Risks are accelerating due to climate change [68] and adaptation will be required of farmers in the iPNW region [4]; however, policy intervention may also be required if substantive actions are to be incentivized in order to reduce climate risks [3,17] and build capacity to conduct more climate change resilience planning [4]. It is possible that crop insurance can be harnessed in such a way to better incentivize purposeful and direct actions taken to respond to climate change. Tying crop insurance with conservation compliance efforts that incentivize climate friendly BMPs [3], such as no-till farming, reductions in crop residue removal, addition of manure/biosolids and the use of green manures and cover crops, may be a productive avenue for further exploration.
The challenges of climate change are great and the potential risks to agriculture are significant, yet farmers are already indicating some willingness to engage in adaptation strategies that are aimed at reducing climate risks, and accomplishing other management goals, in their operations. In particular, farmers who perceive greater risks associated with future predictions are more likely to anticipate taking adaptive action; therefore, improved outreach and extension efforts are needed to link existing best management practices, such as the Natural Resources Conservation Service’s Soil Health Initiative [77] the USDA Climate Hubs (https://www.climatehubs.oce.usda.gov/), to increase farmer’s access to information that concretizes climate risks at a regional and sectoral specific scale to drive greater willingness to take action in response to climate change. This will require greater partnerships among researchers, agricultural professionals, and farmers in conducting applied research and developing decision support tools and outreach programs that better illustrate the environmental and economic costs and benefits of climate change adaptation and mitigation activities [6].

Supplementary Materials

The following are available online at: https://www.mdpi.com/2076-3298/5/4/49/s1.

Acknowledgments

I would like to acknowledge the entire Regional Approaches to Climate Change in the Pacific Northwest (www.reacchpna.org) project (Award 32011-68002-30191 from USDA National Institute for Food and Agriculture) and in particular, Sanford Eigenbrode and Dianne Daley-Laursen for their leadership.
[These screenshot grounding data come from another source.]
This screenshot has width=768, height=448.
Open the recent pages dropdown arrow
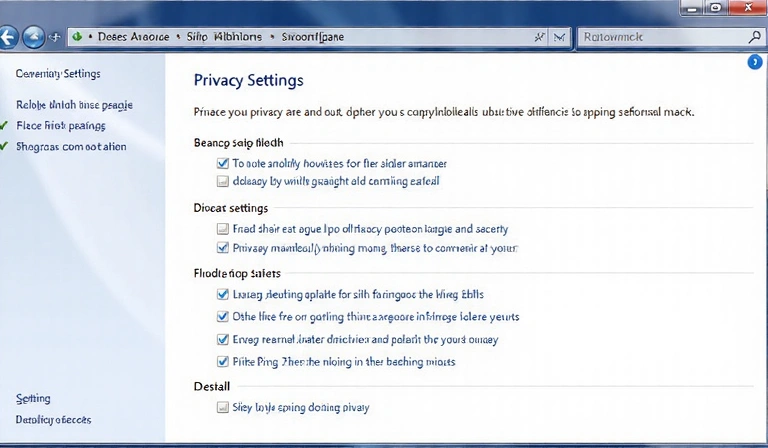pos(53,37)
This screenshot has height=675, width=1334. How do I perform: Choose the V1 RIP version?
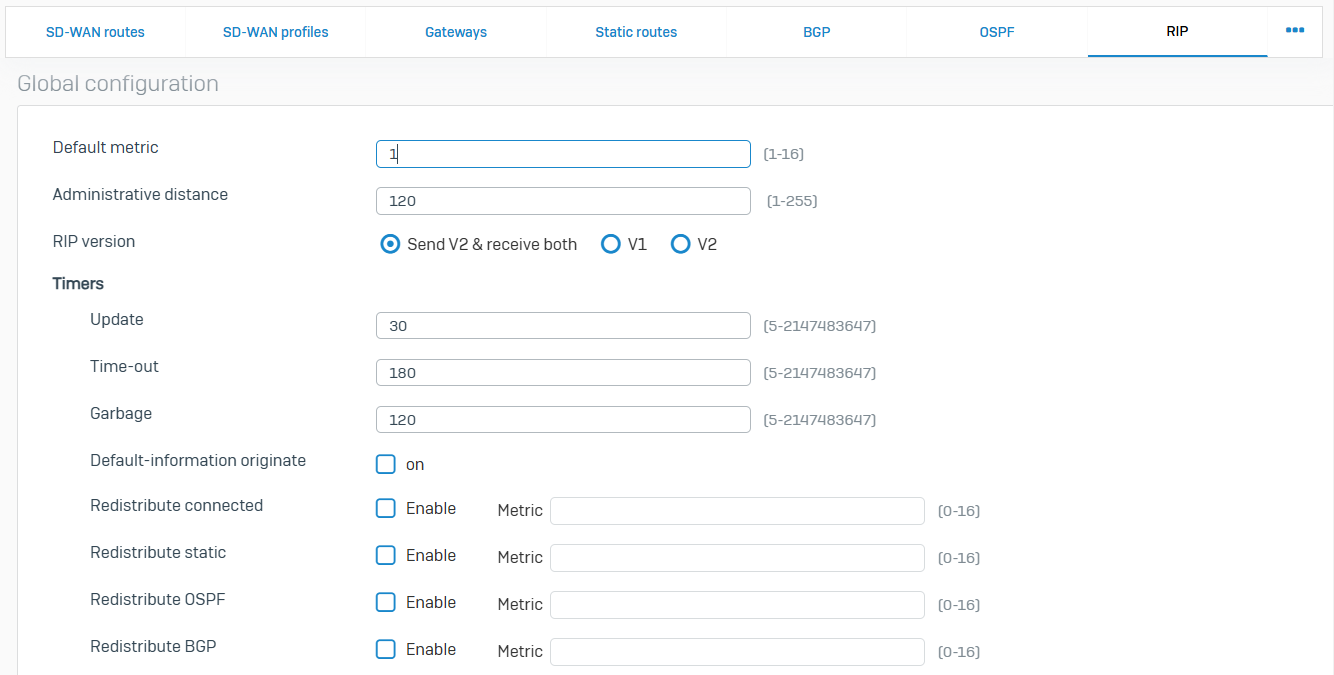click(x=610, y=244)
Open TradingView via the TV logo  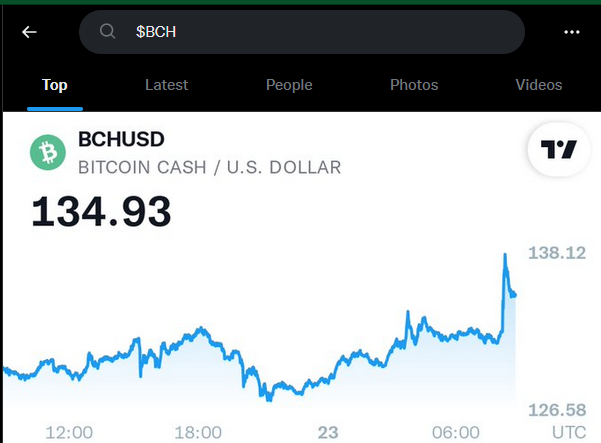[x=558, y=149]
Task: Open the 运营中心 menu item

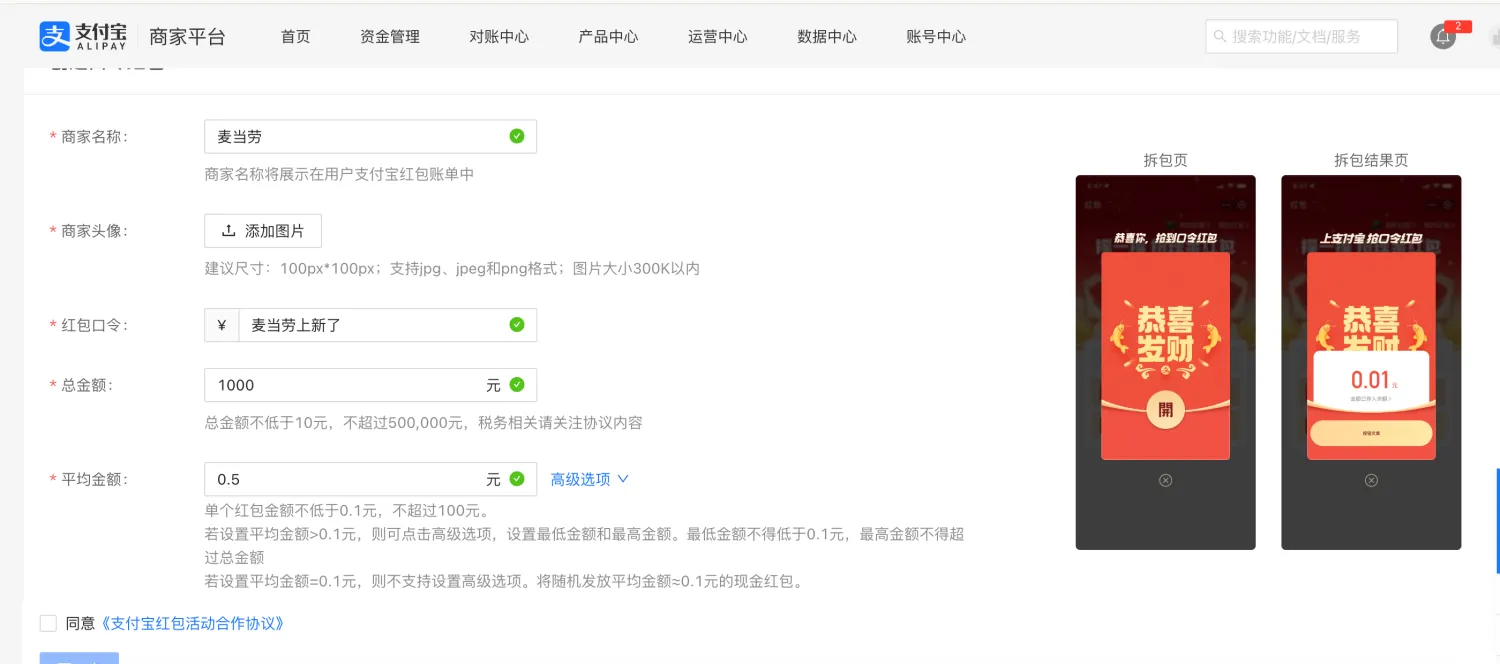Action: (x=718, y=36)
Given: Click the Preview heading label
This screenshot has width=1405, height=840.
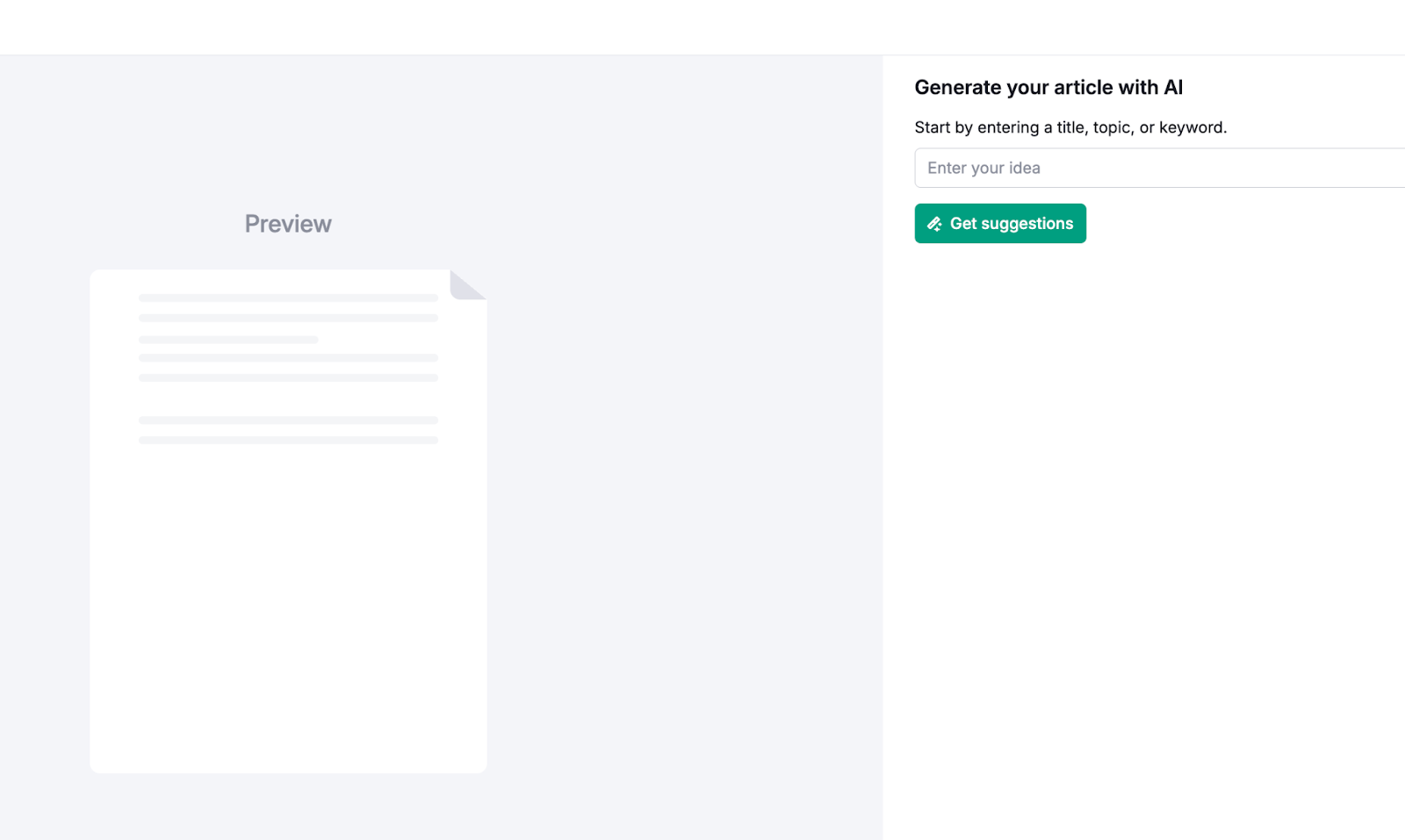Looking at the screenshot, I should [288, 224].
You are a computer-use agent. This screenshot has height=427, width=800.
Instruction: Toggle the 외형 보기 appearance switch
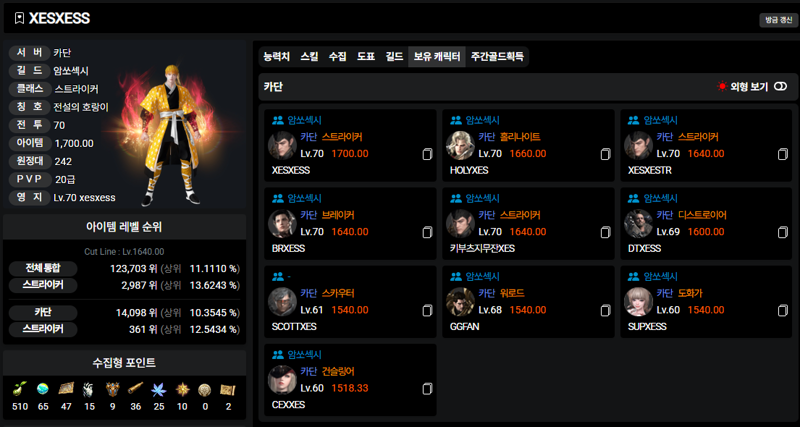click(780, 87)
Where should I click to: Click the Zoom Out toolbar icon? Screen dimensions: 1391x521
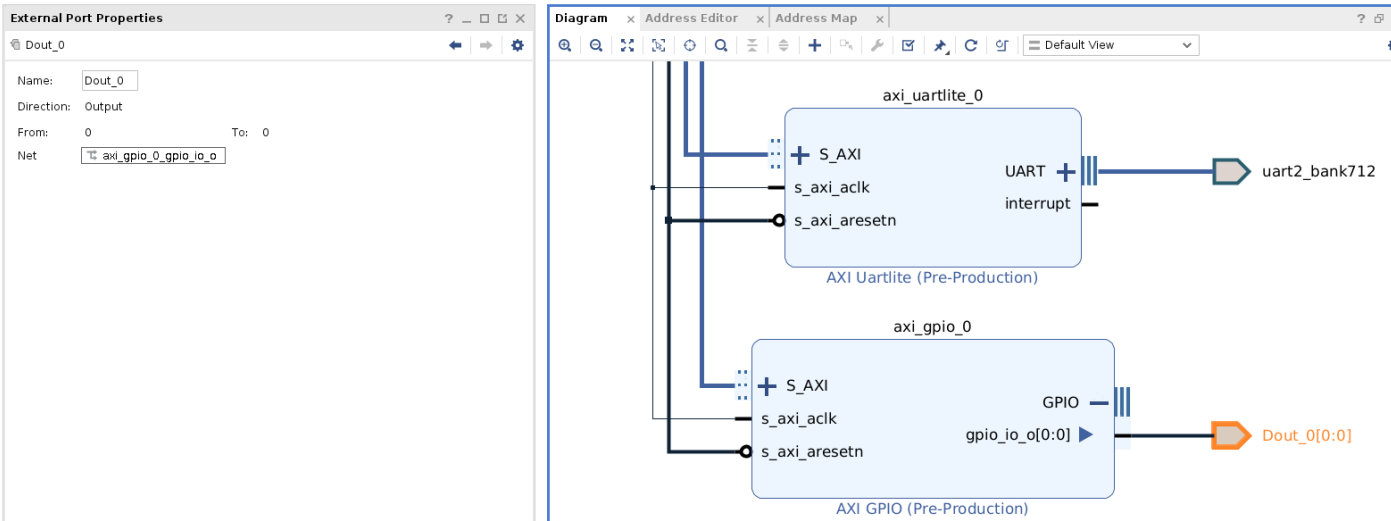(596, 45)
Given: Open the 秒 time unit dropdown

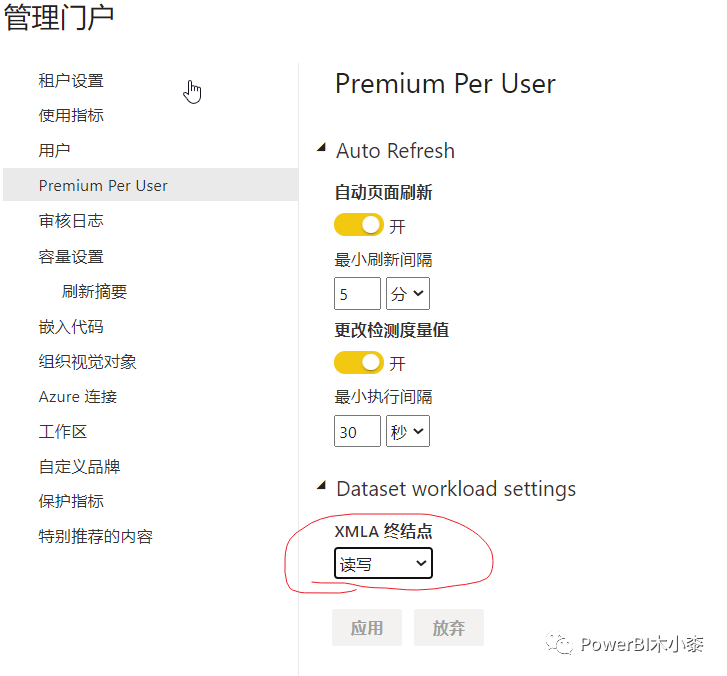Looking at the screenshot, I should (408, 431).
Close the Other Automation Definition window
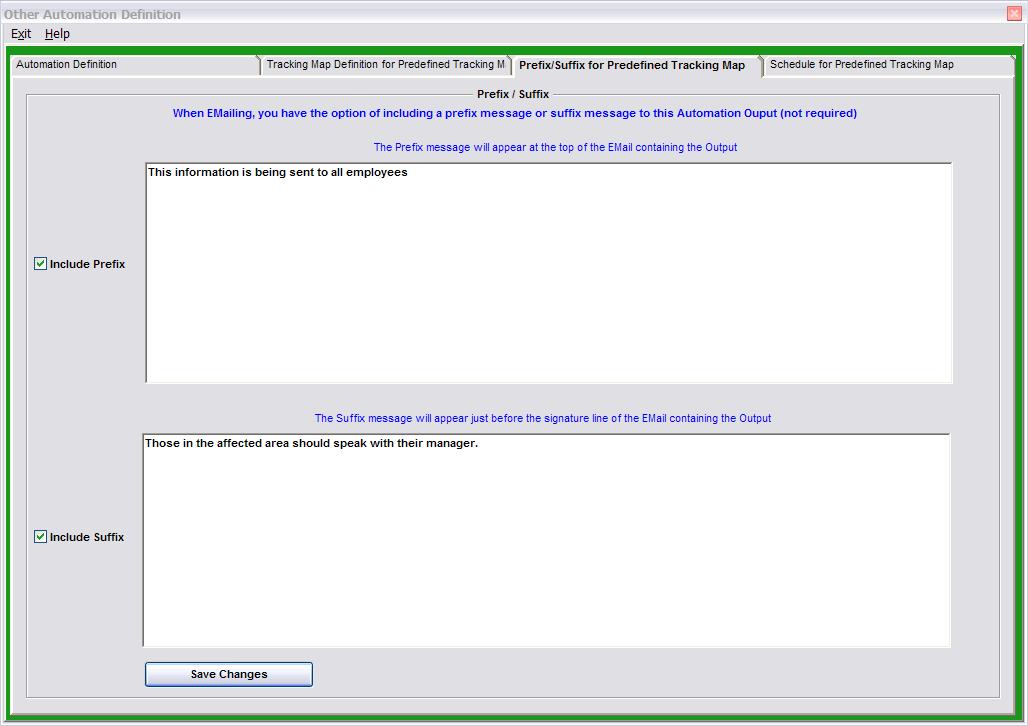This screenshot has width=1028, height=726. tap(1014, 14)
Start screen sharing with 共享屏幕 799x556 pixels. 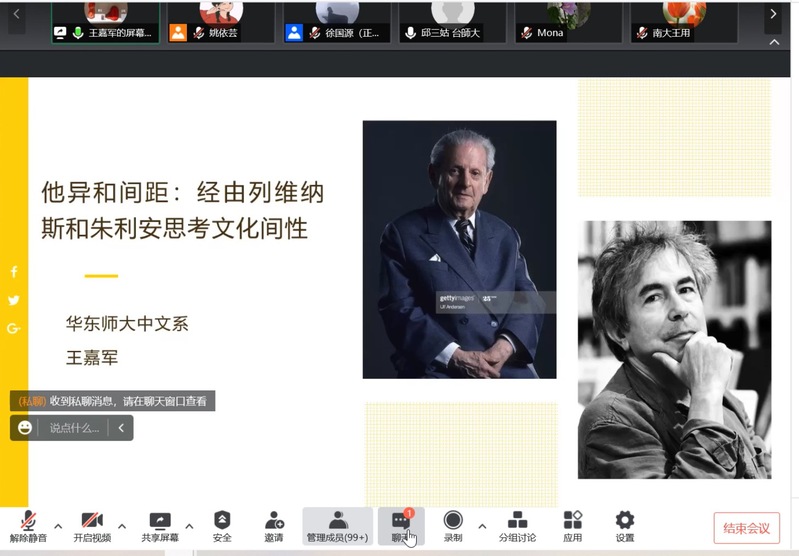click(160, 526)
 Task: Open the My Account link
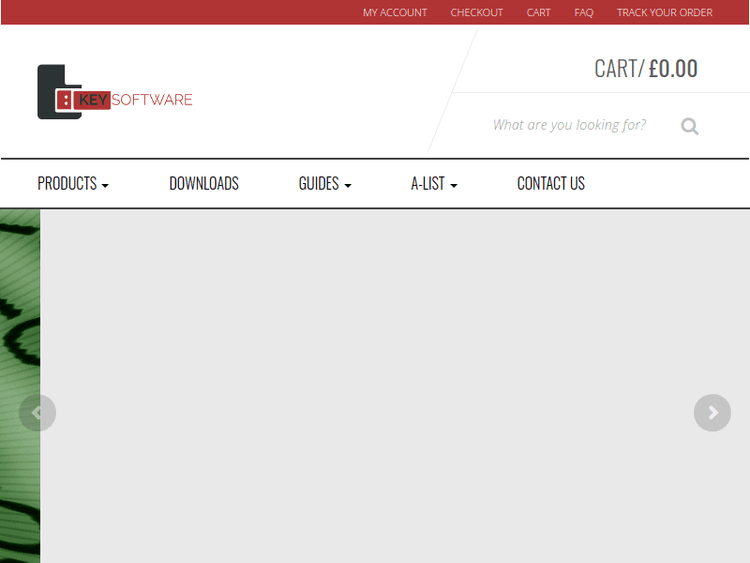pyautogui.click(x=395, y=13)
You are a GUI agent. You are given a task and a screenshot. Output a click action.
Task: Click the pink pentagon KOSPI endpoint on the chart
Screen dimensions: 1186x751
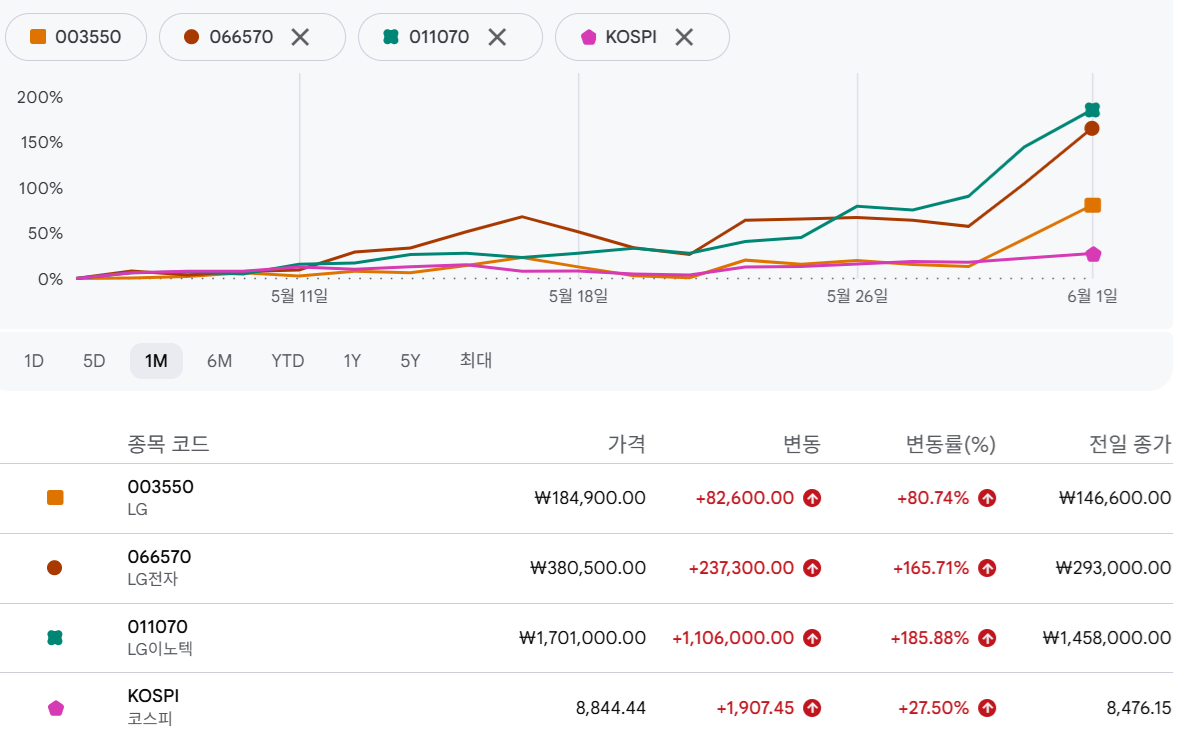tap(1093, 254)
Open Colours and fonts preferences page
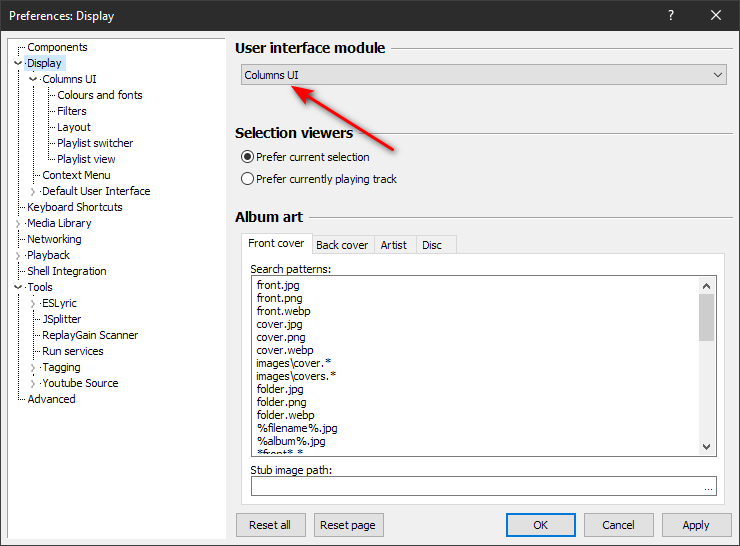 (x=100, y=95)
Specific thanks to J.D. Wulfhorst, Liza McNamee, and Ildiko Roth for their work developing, administering, and preparing the survey data. Special thanks to Rachel Schattman and Adam Wilke for their review of draft versions of this manuscript. Thanks also to three anonymous reviewers who pushed me to improve this paper.

Conflicts of Interest

The author declares no conflict of interest. The founding sponsors had no role in the design of the study; in the collection, analyses, or interpretation of data; in the writing of the manuscript, and in the decision to publish the results.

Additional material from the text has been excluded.